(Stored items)
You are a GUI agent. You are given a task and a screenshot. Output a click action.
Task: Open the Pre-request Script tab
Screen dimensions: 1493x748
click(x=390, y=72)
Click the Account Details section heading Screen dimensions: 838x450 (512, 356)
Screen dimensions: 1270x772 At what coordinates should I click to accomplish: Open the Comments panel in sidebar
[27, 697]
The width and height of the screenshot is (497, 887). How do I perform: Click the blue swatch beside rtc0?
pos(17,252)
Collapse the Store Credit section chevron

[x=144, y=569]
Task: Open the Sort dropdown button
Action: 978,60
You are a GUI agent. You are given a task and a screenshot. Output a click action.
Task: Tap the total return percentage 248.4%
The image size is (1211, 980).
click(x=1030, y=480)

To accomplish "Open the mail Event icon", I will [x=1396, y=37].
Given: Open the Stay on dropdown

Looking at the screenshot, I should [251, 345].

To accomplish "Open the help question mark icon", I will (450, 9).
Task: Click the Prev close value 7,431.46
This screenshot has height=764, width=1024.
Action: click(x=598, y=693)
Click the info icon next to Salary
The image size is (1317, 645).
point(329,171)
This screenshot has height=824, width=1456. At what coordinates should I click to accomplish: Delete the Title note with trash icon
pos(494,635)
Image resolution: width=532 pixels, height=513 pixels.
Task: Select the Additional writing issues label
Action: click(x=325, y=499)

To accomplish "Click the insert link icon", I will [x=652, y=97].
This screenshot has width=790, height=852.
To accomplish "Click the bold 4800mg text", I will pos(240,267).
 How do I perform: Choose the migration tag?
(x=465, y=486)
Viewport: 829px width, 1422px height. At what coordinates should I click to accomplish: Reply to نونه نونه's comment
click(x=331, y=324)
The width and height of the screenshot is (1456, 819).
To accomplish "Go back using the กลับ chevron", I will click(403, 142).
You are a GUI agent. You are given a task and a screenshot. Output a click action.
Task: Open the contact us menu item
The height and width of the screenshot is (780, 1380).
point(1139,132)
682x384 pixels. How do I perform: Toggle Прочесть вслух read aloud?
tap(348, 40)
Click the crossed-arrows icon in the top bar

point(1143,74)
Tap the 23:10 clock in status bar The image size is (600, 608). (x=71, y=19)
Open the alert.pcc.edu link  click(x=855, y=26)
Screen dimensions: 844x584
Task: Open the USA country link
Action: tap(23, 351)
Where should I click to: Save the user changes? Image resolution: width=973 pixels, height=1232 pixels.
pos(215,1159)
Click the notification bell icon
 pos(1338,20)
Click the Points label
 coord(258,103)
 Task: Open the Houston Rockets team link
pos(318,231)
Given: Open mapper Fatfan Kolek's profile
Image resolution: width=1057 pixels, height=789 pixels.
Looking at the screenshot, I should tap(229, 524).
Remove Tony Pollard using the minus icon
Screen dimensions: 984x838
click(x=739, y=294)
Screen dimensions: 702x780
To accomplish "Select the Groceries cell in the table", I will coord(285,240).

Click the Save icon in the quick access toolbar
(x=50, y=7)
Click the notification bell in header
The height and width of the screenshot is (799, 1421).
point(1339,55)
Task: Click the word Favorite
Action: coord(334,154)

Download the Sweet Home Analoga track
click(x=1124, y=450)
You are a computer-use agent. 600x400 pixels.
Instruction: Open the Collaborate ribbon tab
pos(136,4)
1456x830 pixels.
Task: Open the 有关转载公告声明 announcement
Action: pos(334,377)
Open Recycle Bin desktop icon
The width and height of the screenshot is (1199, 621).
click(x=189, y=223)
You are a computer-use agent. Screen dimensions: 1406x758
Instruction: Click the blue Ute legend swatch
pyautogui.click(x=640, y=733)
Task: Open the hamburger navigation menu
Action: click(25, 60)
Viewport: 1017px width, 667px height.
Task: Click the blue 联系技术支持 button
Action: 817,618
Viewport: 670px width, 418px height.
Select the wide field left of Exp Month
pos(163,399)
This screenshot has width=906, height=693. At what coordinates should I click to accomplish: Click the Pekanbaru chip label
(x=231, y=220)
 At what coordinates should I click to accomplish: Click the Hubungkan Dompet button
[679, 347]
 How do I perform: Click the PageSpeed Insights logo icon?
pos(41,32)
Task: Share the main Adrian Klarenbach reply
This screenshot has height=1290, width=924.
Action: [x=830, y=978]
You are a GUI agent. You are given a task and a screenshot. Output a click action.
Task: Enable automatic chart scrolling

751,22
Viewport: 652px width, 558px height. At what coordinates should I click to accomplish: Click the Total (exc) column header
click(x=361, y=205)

### The problem
When copying the data above, keep every line exactly as written.

### Response box
You are a GUI agent. You are given a task and a screenshot. Output a click action.
Task: Open the Pre-request Script tab
Screen dimensions: 1493x748
click(x=390, y=72)
Click the Account Details section heading Screen dimensions: 838x450 (512, 356)
Screen dimensions: 1270x772 At what coordinates should I click to accomplish: Open the Comments panel in sidebar
[27, 697]
The width and height of the screenshot is (497, 887). How do I perform: Click the blue swatch beside rtc0?
pos(17,252)
Collapse the Store Credit section chevron

[x=144, y=569]
Task: Open the Sort dropdown button
Action: 978,60
You are a GUI agent. You are given a task and a screenshot. Output a click action.
Task: Tap the total return percentage 248.4%
The image size is (1211, 980).
click(x=1030, y=480)

To accomplish "Open the mail Event icon", I will [x=1396, y=37].
Given: Open the Stay on dropdown

Looking at the screenshot, I should [251, 345].

To accomplish "Open the help question mark icon", I will (450, 9).
Task: Click the Prev close value 7,431.46
This screenshot has height=764, width=1024.
Action: click(x=598, y=693)
Click the info icon next to Salary
The image size is (1317, 645).
point(329,171)
This screenshot has height=824, width=1456. At what coordinates should I click to accomplish: Delete the Title note with trash icon
pos(494,635)
Image resolution: width=532 pixels, height=513 pixels.
Task: Select the Additional writing issues label
Action: click(x=325, y=499)

To accomplish "Click the insert link icon", I will [x=652, y=97].
This screenshot has width=790, height=852.
To accomplish "Click the bold 4800mg text", I will pos(240,267).
 How do I perform: Choose the migration tag?
(x=465, y=486)
Viewport: 829px width, 1422px height. At what coordinates should I click to accomplish: Reply to نونه نونه's comment
click(x=331, y=324)
The width and height of the screenshot is (1456, 819).
To accomplish "Go back using the กลับ chevron", I will click(403, 142).
You are a GUI agent. You are given a task and a screenshot. Output a click action.
Task: Open the contact us menu item
The height and width of the screenshot is (780, 1380).
point(1139,132)
682x384 pixels. How do I perform: Toggle Прочесть вслух read aloud?
tap(348, 40)
Click the crossed-arrows icon in the top bar

point(1143,74)
Tap the 23:10 clock in status bar The image size is (600, 608). (x=71, y=19)
Open the alert.pcc.edu link  click(x=855, y=26)
Screen dimensions: 844x584
Task: Open the USA country link
Action: tap(23, 351)
Where should I click to: Save the user changes? Image resolution: width=973 pixels, height=1232 pixels.
pos(215,1159)
Click the notification bell icon
 pos(1338,20)
Click the Points label
 coord(258,103)
 Task: Open the Houston Rockets team link
pos(318,231)
Given: Open mapper Fatfan Kolek's profile
Image resolution: width=1057 pixels, height=789 pixels.
Looking at the screenshot, I should tap(229, 524).
Remove Tony Pollard using the minus icon
Screen dimensions: 984x838
click(x=739, y=294)
Screen dimensions: 702x780
To accomplish "Select the Groceries cell in the table", I will coord(285,240).

Click the Save icon in the quick access toolbar
(x=50, y=7)
Click the notification bell in header
The height and width of the screenshot is (799, 1421).
point(1339,55)
Task: Click the word Favorite
Action: coord(334,154)

Download the Sweet Home Analoga track
click(x=1124, y=450)
You are a computer-use agent. 600x400 pixels.
Instruction: Open the Collaborate ribbon tab
pos(136,4)
1456x830 pixels.
Task: Open the 有关转载公告声明 announcement
Action: pos(334,377)
Open Recycle Bin desktop icon
The width and height of the screenshot is (1199, 621).
click(x=189, y=223)
You are a computer-use agent. Screen dimensions: 1406x758
Instruction: Click the blue Ute legend swatch
pyautogui.click(x=640, y=733)
Task: Open the hamburger navigation menu
Action: click(25, 60)
Viewport: 1017px width, 667px height.
Task: Click the blue 联系技术支持 button
Action: 817,618
Viewport: 670px width, 418px height.
Select the wide field left of Exp Month
pos(163,399)
This screenshot has width=906, height=693. At what coordinates should I click to accomplish: Click the Pekanbaru chip label
(x=231, y=220)
 At what coordinates should I click to accomplish: Click the Hubungkan Dompet button
[679, 347]
 How do I perform: Click the PageSpeed Insights logo icon?
pos(41,32)
Task: Share the main Adrian Klarenbach reply
This screenshot has height=1290, width=924.
Action: [x=830, y=978]
You are a GUI agent. You are given a task and a screenshot. Output a click action.
Task: Enable automatic chart scrolling

751,22
Viewport: 652px width, 558px height. At what coordinates should I click to accomplish: Click the Total (exc) column header
click(x=361, y=205)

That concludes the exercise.